Ob sie sich kennen, sich mögen?
Egal. Zwei Herzensbrüder – ein Team.
Dieser Fußballmoment aus meiner Düsseldorfer Nachbarschaft passt so gar nicht in unsere Zeit mit ihrem Wir-gegen-Die-Denken, mit ihrem diffusen Alles-immer-schlimmer-Gefühl. Hier wird etwas gelebt, was wir gerade sehr brauchen: Eine ganz natürliche, bedingungslose Art von gegenseitigem Respekt, von Unterstützung und vor allem: von Lebensfreude. Seit ich das beobachtet habe, denke ich anders über Fußball. Vielmehr: Ich denke überhaupt an Fußball.
Stark sind wir nur zusammen
Eigentlich interessiert mich Fußball nur mittel. Und doch faszinieren mich die Menschen auf dem Platz – und neben dem Platz. Zum Beispiel Jürgen Klopp, der legendäre Trainer von Borussia Dortmund und FC Liverpool. „You’ll Never Walk Alone“, der inoffizielle Slogan des FC Liverpool, passt perfekt zu Klopps Philosophie: Stark sind wir nur zusammen. Da fragt man sich doch: Wie führt Klopp? Wie führt er die Jungs auf dem Platz so, dass sie zusammenhalten?
Hier meine fünf Thesen zum Thema Leadership
1. Fokus auf andere – nicht das eigene Ego
Klopp steht im Mittelpunkt, weil er leidenschaftlich ist, schlagfertig, kompetent – er steht da nicht, weil er sich in den Mittelpunkt gedrängt hätte. Das macht er nicht. Für ihn sind das Team, sind die Spieler, ihr Können und ihre Emotionen das Wichtigste. Er sagte einmal: „Es ist nicht so wichtig, was die Leute denken, wenn du kommst. Es ist viel wichtiger, was sie fühlen, wenn du gehst.“ Genau das macht Führung aus: Fokus auf Team und Motivation, nicht auf Ego und Reputation.
2. Vertrauen in die Power der Vielen –
gerade dann, wenn es eng wird
„Wir haben Pfeil und Bogen, und wenn wir gut zielen, dann treffen wir das Ziel“, findet Klopp.

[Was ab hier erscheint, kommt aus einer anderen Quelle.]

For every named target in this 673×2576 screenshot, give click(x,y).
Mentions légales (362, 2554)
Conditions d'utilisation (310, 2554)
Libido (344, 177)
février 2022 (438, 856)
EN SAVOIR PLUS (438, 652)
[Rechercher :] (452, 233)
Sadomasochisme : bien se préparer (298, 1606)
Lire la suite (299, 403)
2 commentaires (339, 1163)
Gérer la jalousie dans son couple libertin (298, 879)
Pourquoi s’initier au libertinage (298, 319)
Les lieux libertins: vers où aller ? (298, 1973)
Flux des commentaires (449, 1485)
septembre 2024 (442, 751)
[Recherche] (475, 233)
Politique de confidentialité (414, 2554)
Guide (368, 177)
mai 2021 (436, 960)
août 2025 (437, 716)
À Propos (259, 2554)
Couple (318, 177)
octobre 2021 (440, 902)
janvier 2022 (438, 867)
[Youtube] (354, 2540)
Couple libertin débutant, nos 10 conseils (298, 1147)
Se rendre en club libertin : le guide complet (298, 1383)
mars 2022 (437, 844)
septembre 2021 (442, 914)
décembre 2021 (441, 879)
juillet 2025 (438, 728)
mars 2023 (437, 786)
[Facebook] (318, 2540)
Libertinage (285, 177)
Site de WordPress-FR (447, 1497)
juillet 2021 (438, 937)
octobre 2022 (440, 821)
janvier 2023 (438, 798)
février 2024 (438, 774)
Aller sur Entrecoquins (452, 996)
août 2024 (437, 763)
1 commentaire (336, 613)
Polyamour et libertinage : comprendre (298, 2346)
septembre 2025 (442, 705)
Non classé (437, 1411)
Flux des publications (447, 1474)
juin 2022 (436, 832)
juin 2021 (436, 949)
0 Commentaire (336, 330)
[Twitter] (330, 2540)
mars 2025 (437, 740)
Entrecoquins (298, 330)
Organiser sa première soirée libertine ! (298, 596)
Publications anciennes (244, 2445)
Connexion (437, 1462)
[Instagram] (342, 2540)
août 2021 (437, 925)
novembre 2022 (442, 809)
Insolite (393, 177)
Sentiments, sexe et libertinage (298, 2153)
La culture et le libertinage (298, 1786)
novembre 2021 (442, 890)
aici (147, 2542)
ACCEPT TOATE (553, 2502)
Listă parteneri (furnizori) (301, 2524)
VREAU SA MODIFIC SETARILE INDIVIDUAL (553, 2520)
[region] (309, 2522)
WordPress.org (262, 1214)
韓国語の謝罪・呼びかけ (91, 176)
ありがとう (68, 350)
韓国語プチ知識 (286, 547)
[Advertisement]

Nur gebe es aber ein Problem:
„Bayern hat eine Bazooka.“
Und schon kommt der typische Klopp-Move,
Kommunikationsprofis würden es „Reframing“ nennen:
„Robin Hood war ziemlich
erfolgreich!“
Ich denke, von dieser Haltung können wir uns als Unternehmer und Führungskräfte etwas abschauen. Es gibt immer ein anderes Bild, eine andere Metapher, einen anderen Weg. Wenn wir gerade nicht hart kämpfen können, dann eben smart!
3. Empathie – nicht nur Härte
Fehler sind für Klopp eine normale Begleiterscheinung von Wachstum. Ein verlorenes Spiel ist für ihn „nur eine Information“, die nützlich ist, um beim nächsten Mal weiterzukommen. Fehler sind Lernmomente. Das sagt er nicht nur so, das lebt er so. Das nimmt man ihm ab. Gut so: Auch die härtesten Teamplayer brauchen nach Niederlagen Empathie.
4. Die Welle sehen – statt nur den Ball
Eine von Klopps bekanntesten Taktiken ist das „Gegenpressing“, bei dem das gesamte Team wie eine Welle auf den Gegner zurollt. Es erfordert viel Teamplay und Bewusstsein für das große Ganze – aus schierer Notwendigkeit. „Es geht nicht darum, eine Philosophie zu haben“, erklärt Klopp. „Es geht darum, sich der Qualität des Gegners anzupassen.“ Für Führungskräfte bedeutet das: Besser nicht nur auf das unmittelbare Problem (den „Ball“) oder die eigene Spielstrategie (die „Philosophie“) schauen, sondern immer das gesamte Umfeld im Blick haben – das Team, den Markt, den langfristigen Erfolg.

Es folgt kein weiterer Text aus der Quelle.